Pencegahan dan pemulihan nyeri dan bengkak pada tuberositas tibialis

  Nyeri dan bengkak pada tuberositas tibialis adalah gejala epifisitis tuberositas tibialis, yang lebih sering terjadi pada remaja berusia 12-16 tahun yang secara teratur melakukan olahraga berat, lebih banyak pada pria daripada wanita. Ini adalah kondisi tuberositas tibialis yang menyakitkan dan bengkak dan merupakan gangguan lutut yang disebabkan oleh penggunaan yang berlebihan.  Tuberositas tibialis adalah titik perlekatan untuk tendon patela dan biasanya ditarik oleh kontraksi otot paha depan. Sebelum epifisis sembuh, jika gaya tarikannya tinggi, reaksi patologis terjadi pada epifisis, yang sering kali kronis dan tahan lama. Perubahan patologis yang terjadi pada epifisis adalah perubahan halus dalam ketegangan pada struktur jaringan.
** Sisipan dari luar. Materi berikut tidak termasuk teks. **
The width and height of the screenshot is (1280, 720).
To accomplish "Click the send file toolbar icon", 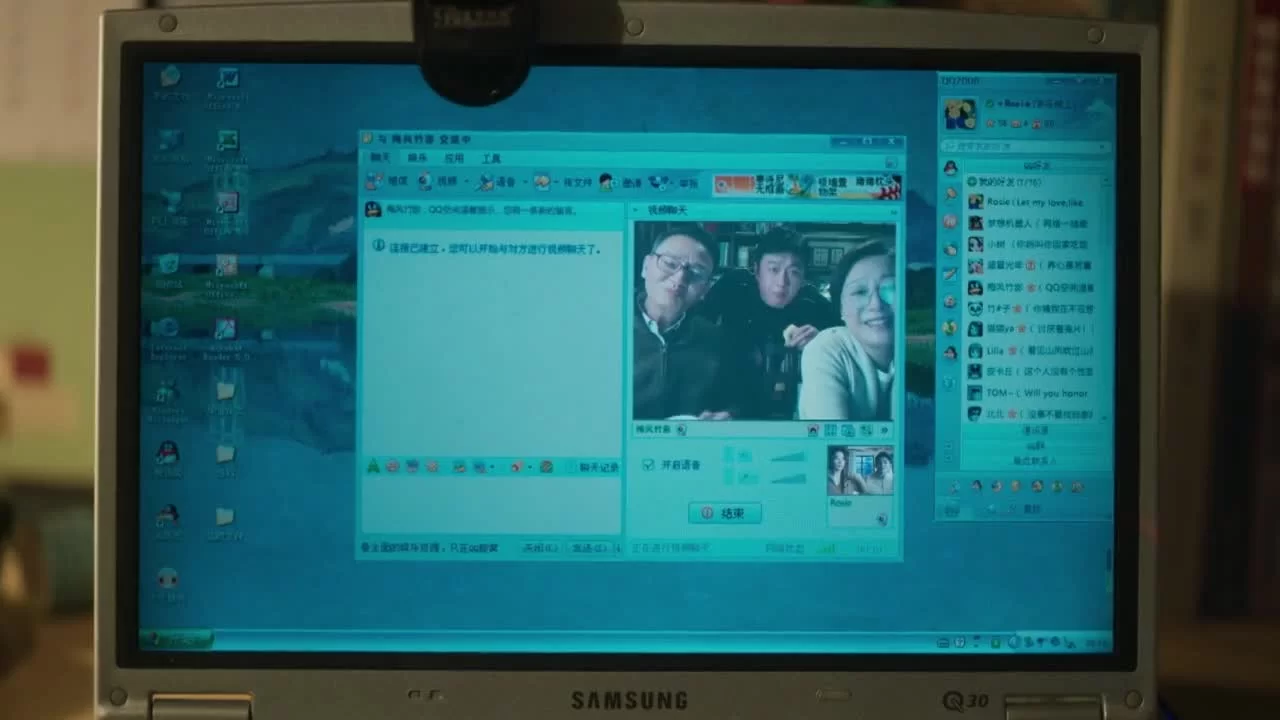I will coord(542,182).
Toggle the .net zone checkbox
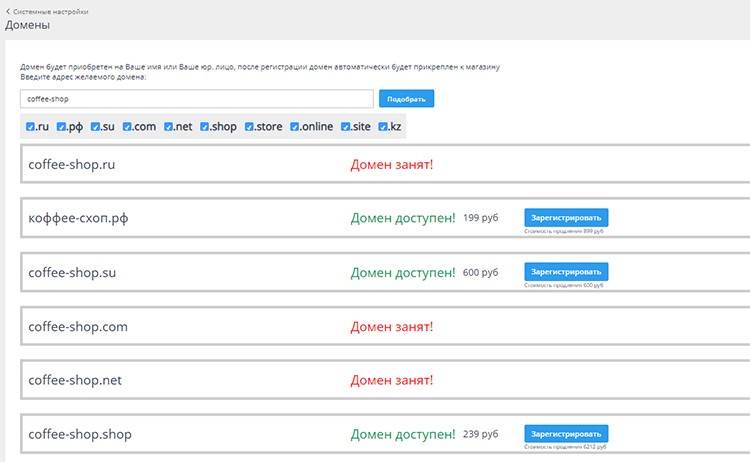 tap(170, 127)
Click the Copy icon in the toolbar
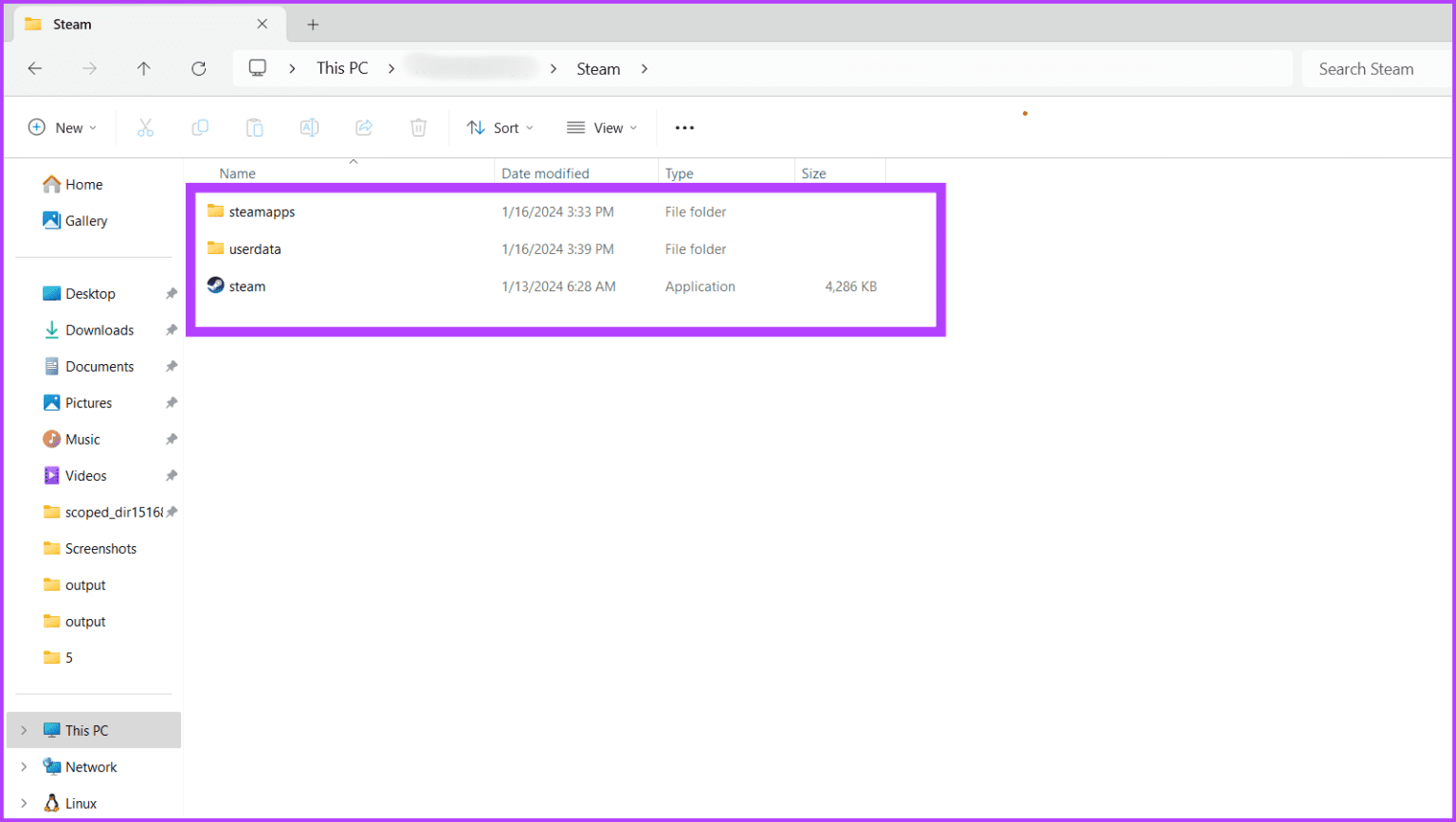Image resolution: width=1456 pixels, height=822 pixels. (200, 127)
Jika kekuatannya adalah tarikan keras yang akut, robekan tuberositas tibialis bisa terjadi, mengakibatkan perubahan patologis yang mirip dengan fraktur avulsi. Selain itu, kekerasan langsung, seperti tabrakan dan pukulan, juga dapat menyebabkan kerusakan jaringan pada epifisis dan menyebabkan morbiditas.  Jika rasa sakitnya tiba-tiba dan parah, Anda dapat mengompres dengan kompres panas untuk sementara waktu untuk melancarkan peredaran darah, dan yang terbaik adalah duduk dan beristirahat, luruskan kaki Anda dan rilekskan.  Melompat, berjongkok dan berlari tidak dianjurkan, terutama dua yang pertama, dan berjalan jauh sebaiknya dihindari. Squat yang disebutkan di atas adalah pilihan yang bagus.